The whole listing below should be printed again exactly, with no images.

┌──

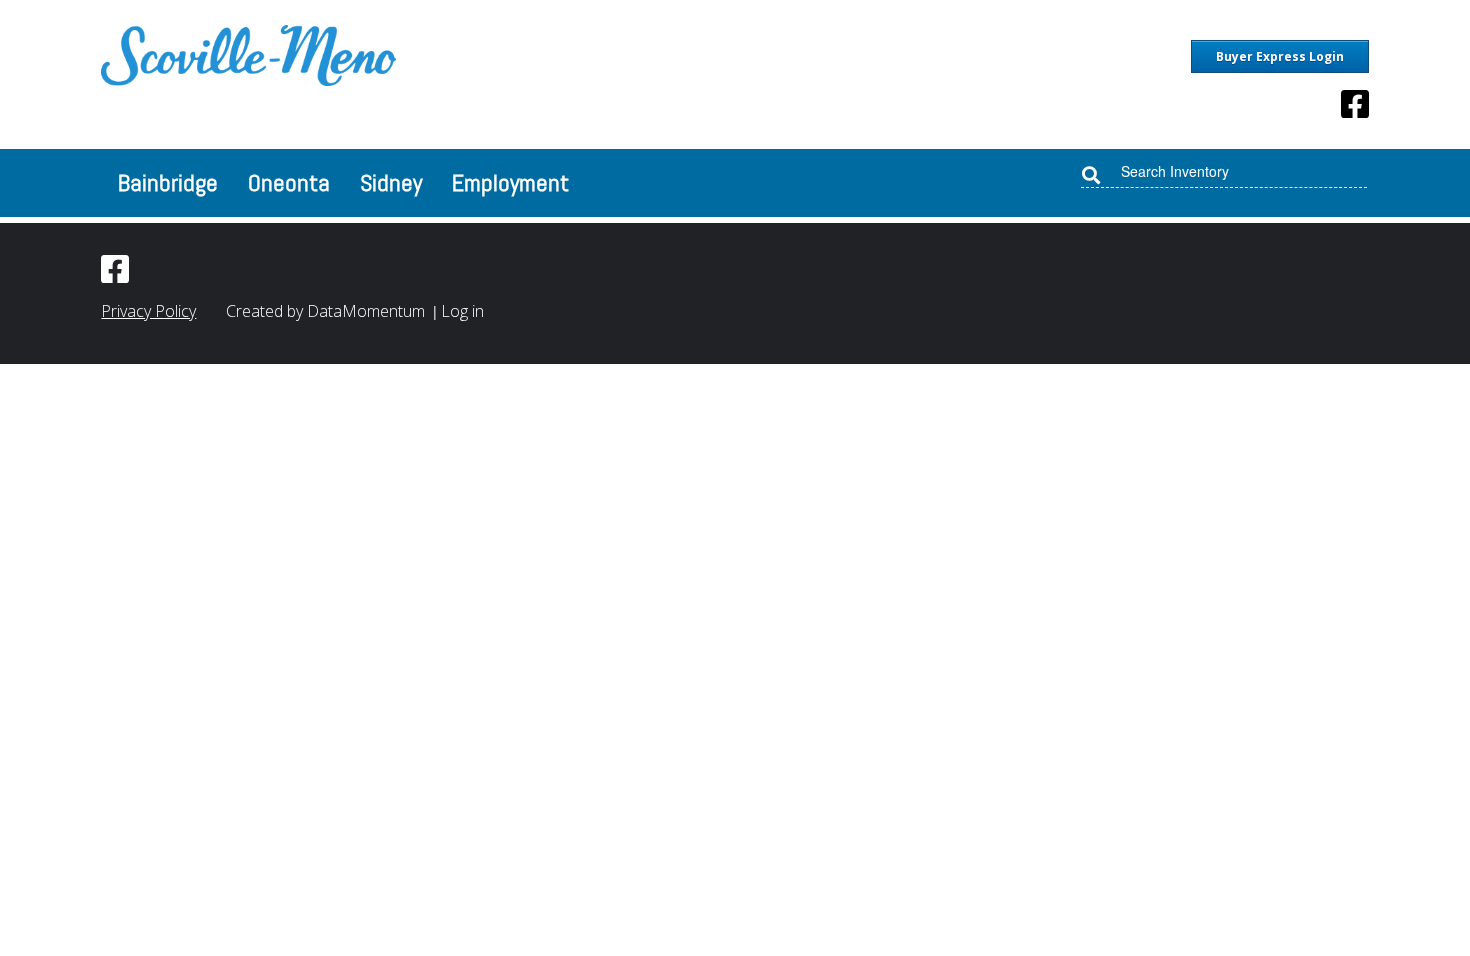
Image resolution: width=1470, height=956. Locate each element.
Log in (462, 311)
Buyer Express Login (1280, 56)
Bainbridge (168, 182)
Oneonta (289, 182)
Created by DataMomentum (327, 311)
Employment (510, 182)
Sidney (391, 182)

└──

#### Completed exercise:
Image resolution: width=1470, height=956. Locate each element.
Log in (462, 311)
Buyer Express Login (1280, 56)
Bainbridge (168, 182)
Oneonta (289, 182)
Created by DataMomentum (327, 311)
Employment (510, 182)
Sidney (391, 182)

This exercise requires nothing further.